[Materials provided]
━━━━━━━━━━━━━━━━

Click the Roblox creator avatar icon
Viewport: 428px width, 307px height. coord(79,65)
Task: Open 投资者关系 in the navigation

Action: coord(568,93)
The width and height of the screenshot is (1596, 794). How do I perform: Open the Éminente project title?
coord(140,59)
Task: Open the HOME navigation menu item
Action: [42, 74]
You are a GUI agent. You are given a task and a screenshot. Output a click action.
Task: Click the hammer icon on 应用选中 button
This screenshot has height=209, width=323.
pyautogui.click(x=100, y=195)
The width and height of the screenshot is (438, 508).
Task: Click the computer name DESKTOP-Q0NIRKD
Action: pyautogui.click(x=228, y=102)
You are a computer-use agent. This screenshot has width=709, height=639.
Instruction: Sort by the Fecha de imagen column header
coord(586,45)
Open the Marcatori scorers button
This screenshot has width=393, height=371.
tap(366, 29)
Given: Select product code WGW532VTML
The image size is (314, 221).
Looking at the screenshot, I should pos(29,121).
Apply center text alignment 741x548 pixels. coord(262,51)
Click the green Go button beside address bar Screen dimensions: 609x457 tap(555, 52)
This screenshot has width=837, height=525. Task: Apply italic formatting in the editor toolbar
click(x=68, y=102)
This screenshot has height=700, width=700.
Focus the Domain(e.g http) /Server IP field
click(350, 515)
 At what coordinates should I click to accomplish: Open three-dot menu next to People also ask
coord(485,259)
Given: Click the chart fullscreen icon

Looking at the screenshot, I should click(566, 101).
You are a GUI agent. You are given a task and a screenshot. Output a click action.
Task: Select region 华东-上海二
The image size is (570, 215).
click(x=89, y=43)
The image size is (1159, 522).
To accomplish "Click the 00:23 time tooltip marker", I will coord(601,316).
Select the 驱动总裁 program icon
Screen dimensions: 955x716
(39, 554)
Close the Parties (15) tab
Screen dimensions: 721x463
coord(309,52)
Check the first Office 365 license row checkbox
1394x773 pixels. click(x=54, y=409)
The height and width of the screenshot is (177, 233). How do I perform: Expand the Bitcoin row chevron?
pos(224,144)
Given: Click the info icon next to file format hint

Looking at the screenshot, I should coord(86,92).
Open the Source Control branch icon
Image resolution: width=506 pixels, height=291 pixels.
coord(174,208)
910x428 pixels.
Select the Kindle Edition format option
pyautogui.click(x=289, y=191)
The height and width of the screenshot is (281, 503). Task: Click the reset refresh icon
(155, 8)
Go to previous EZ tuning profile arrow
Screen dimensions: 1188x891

━━━━━━━━━━━━━━━━

[Instructions to follow] Exactly as they stand, please print the lines from the first line of the records above down to the line that includes "You are a computer-use", both of those included and no others.

[Answer below]
Click the Roblox creator avatar icon
Viewport: 428px width, 307px height. coord(79,65)
Task: Open 投资者关系 in the navigation

Action: coord(568,93)
The width and height of the screenshot is (1596, 794). How do I perform: Open the Éminente project title?
coord(140,59)
Task: Open the HOME navigation menu item
Action: [42, 74]
You are a GUI agent. You are given a task and a screenshot. Output a click action.
Task: Click the hammer icon on 应用选中 button
This screenshot has height=209, width=323.
pyautogui.click(x=100, y=195)
The width and height of the screenshot is (438, 508).
Task: Click the computer name DESKTOP-Q0NIRKD
Action: pyautogui.click(x=228, y=102)
You are a computer-use agent. This screenshot has width=709, height=639.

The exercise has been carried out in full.